L’arte ha sempre avuto
un duplice ruolo. Può esporre, sfidare e ispirare all’azione. Ma può anche
distrarre, mercificare e pacificare. Nel caso del film di Hind Rajab, la
bilancia pende fortemente verso quest’ultimo. Questo non significa che le
storie palestinesi non debbano essere raccontate. Devono esserlo. Ma devono
essere raccontate dai palestinesi, in modi che siano al servizio della loro
lotta, non da società di produzione occidentali con azionisti sionisti che
trasformano il dolore in profitto. Devono essere raccontate con l’urgenza della
liberazione, non con il distacco degli applausi da festival.
Il problema non è che
il mondo non ne sia consapevole. Il problema è che il mondo non ne è disposto.
E film come questo permettono a questa riluttanza di continuare, mascherata dal
linguaggio della consapevolezza e del progresso. Gli applausi a Venezia non
cambiano nulla della situazione a Gaza. Hind Rajab non c’è più, e insieme a
lei, molti altri bambini ogni singolo giorno. La carestia continua a crescere.

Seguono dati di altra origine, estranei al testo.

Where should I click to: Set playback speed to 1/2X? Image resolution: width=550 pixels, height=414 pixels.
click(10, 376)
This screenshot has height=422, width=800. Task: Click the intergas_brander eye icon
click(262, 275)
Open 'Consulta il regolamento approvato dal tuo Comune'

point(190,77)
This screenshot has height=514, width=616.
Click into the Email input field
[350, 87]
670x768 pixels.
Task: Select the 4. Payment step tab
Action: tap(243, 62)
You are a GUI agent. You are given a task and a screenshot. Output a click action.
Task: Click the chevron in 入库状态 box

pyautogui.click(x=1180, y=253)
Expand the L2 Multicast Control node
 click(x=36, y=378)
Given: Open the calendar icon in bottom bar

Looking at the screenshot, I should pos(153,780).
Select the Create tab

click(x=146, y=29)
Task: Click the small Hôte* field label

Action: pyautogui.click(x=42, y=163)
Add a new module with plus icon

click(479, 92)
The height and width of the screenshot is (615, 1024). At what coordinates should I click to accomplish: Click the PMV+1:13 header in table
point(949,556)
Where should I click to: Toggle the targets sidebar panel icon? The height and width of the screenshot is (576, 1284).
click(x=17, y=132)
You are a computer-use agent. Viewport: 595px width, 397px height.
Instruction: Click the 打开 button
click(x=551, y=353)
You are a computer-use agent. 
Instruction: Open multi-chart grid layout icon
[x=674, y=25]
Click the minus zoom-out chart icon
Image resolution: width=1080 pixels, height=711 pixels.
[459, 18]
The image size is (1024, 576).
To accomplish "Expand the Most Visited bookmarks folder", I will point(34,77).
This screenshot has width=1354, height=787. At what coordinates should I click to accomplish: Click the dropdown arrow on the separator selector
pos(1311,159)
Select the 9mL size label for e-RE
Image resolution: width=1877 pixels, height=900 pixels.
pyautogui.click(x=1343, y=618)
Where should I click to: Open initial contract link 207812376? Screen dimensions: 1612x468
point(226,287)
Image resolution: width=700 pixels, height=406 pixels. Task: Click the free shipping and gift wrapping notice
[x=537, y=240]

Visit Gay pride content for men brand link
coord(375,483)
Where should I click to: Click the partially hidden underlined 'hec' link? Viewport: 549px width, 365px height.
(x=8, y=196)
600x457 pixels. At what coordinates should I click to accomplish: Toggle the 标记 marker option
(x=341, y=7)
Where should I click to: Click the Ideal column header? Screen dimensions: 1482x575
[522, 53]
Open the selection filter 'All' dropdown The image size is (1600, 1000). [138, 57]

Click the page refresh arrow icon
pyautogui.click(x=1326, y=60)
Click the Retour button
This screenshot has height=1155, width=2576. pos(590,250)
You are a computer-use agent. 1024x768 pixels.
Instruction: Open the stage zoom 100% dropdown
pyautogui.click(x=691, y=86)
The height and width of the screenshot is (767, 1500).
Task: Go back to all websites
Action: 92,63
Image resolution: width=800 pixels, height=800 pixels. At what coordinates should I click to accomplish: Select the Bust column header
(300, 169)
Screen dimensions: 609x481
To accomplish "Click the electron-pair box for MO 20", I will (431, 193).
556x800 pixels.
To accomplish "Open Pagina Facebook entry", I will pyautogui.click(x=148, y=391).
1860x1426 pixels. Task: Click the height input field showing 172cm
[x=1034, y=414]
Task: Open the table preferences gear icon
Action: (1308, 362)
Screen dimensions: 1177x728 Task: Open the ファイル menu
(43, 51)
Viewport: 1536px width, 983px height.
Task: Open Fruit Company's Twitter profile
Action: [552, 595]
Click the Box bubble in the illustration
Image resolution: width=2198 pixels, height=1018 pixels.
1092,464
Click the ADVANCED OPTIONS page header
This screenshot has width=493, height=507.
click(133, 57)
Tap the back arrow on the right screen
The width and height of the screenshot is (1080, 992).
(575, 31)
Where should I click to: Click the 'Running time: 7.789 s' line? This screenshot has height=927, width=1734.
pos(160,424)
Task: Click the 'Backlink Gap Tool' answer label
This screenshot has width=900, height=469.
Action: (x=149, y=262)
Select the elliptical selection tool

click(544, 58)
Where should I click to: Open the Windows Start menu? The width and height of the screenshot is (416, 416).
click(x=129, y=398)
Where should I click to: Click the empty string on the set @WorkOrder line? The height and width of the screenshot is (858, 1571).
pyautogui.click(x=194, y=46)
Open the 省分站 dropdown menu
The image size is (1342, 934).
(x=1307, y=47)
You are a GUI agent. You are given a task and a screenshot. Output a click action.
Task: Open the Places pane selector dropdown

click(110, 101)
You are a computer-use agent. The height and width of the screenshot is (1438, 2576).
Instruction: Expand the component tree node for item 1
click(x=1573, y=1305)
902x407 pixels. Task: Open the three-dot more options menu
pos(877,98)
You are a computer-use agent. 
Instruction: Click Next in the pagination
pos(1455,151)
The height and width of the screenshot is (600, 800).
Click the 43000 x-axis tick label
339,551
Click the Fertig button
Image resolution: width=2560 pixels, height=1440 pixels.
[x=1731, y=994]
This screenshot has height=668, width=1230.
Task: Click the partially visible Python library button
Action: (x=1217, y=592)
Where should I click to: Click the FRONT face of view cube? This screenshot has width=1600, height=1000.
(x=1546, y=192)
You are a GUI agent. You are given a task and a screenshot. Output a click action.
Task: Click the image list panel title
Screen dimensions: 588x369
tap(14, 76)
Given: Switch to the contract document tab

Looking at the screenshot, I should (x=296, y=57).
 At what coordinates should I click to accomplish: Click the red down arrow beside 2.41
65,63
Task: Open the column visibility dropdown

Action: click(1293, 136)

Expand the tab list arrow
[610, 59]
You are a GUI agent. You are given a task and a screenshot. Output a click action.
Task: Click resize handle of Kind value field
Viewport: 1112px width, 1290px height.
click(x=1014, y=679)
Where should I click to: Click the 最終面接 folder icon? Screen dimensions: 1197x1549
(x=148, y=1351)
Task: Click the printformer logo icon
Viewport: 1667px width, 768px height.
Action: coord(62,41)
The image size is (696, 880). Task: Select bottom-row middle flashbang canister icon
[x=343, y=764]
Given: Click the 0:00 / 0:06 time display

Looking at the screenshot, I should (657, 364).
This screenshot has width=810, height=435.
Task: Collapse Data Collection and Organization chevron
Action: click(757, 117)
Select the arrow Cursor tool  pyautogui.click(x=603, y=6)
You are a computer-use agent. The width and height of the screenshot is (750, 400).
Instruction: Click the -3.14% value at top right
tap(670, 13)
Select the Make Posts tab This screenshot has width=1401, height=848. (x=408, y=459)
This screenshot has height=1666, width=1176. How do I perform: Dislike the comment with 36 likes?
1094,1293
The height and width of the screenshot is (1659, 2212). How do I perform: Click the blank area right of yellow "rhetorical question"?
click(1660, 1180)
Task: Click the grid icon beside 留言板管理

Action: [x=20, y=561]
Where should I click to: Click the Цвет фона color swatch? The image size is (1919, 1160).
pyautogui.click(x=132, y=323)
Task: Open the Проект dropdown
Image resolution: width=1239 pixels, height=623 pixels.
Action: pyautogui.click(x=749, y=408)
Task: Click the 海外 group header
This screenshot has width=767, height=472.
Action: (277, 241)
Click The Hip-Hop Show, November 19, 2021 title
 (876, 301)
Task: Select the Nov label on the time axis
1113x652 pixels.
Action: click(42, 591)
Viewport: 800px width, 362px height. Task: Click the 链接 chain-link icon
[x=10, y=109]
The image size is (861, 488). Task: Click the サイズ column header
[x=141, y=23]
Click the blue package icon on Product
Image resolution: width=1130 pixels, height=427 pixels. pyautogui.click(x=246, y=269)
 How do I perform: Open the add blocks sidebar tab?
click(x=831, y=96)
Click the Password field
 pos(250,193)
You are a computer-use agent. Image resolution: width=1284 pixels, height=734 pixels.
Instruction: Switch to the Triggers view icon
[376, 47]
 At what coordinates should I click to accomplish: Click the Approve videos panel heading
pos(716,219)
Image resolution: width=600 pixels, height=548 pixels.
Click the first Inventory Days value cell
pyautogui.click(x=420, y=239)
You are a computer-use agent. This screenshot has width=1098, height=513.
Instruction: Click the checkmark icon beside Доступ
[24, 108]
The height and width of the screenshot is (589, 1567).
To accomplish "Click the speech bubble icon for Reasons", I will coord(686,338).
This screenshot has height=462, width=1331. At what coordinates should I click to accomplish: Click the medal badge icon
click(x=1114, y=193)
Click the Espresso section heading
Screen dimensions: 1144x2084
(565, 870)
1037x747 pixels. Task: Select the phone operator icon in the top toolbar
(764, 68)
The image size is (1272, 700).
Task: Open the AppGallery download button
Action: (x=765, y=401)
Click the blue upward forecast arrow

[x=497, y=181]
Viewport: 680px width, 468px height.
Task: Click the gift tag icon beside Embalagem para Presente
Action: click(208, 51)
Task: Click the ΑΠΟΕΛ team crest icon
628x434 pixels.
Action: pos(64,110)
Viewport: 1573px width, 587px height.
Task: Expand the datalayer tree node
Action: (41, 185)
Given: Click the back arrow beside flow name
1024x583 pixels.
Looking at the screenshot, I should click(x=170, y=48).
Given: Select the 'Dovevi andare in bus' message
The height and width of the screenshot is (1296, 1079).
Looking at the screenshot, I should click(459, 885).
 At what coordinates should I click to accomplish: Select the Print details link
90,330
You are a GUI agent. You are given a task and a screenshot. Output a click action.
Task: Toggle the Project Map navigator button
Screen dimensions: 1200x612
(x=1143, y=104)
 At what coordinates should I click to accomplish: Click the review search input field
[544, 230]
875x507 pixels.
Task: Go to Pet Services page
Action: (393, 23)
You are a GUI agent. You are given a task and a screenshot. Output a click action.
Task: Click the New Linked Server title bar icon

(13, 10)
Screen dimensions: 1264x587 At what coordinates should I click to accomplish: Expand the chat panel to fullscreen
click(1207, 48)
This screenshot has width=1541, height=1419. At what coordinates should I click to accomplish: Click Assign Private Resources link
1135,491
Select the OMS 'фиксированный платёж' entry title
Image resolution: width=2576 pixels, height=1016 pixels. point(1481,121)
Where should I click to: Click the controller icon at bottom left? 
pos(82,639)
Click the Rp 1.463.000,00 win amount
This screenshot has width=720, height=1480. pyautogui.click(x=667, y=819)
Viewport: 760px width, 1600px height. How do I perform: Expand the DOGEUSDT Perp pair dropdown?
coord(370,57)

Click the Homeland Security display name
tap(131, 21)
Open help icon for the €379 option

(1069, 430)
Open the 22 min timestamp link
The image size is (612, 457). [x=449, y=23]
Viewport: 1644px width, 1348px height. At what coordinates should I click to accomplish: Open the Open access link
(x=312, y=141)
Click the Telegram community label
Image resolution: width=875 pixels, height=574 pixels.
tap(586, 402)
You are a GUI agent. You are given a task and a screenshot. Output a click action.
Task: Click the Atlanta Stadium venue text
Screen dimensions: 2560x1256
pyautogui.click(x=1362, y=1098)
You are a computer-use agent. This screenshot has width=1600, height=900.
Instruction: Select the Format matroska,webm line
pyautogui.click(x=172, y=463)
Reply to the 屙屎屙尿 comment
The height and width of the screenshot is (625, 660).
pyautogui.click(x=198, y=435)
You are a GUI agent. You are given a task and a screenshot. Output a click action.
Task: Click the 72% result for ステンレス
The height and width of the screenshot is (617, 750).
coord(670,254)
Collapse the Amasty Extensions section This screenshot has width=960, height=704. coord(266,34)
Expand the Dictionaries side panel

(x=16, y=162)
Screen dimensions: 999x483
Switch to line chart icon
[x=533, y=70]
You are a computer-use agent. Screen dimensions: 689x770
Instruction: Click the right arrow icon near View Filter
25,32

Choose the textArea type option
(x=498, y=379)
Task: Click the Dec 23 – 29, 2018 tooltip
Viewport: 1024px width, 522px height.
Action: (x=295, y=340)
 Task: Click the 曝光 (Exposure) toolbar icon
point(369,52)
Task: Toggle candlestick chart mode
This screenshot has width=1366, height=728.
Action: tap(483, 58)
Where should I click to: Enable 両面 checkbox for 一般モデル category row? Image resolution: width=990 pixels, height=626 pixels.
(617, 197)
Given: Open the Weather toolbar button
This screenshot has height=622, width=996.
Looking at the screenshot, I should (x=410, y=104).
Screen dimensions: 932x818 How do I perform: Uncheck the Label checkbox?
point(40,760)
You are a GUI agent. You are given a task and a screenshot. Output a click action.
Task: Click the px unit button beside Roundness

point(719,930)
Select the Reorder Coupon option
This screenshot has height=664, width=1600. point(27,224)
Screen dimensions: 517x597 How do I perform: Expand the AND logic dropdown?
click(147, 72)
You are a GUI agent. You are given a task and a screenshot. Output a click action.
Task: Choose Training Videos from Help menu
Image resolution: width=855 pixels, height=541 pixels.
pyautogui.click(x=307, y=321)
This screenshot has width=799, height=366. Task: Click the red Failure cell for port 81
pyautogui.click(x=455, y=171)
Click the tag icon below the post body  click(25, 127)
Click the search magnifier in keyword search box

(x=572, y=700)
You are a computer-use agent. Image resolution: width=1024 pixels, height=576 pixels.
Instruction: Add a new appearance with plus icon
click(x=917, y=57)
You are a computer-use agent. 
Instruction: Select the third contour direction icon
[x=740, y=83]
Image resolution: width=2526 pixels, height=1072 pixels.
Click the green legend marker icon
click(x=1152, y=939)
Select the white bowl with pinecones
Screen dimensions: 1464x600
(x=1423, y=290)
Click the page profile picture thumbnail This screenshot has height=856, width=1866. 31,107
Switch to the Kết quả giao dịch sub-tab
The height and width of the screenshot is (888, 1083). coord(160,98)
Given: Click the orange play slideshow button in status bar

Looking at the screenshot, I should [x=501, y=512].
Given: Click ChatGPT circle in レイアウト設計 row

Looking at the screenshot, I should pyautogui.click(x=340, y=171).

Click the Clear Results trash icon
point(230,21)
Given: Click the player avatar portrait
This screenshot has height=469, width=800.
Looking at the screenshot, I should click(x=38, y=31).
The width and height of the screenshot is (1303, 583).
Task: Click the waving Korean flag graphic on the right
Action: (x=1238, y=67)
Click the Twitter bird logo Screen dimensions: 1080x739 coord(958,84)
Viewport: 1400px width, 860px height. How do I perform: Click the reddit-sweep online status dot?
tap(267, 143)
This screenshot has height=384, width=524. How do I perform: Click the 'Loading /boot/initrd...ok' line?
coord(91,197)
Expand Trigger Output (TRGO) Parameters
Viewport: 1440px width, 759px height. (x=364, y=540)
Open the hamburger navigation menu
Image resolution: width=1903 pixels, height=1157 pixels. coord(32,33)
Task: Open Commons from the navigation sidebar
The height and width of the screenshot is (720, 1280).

Le bombe continuano a cadere.
Piuttosto che
rappresentare solidarietà, questi gesti cinematografici funzionano come
performance simboliche che pacificano il pubblico globale lasciando intatte le
strutture della violenza. Operano meno come interventi e più come rituali di
coscienza, progettati per produrre gratificazione morale per gli spettatori
piuttosto che sollievo materiale per le vittime. Ciò che emerge non è
consapevolezza – poiché la consapevolezza satura già la sfera mediatica globale
– ma uno spettacolo di sofferenza accuratamente curato, tradotto in capitale
culturale. Lo stesso applauso che segue diventa un segno di sicurezza morale,
consentendo agli spettatori di affermare la propria umanità mentre le
condizioni di disumanità rimangono immutate.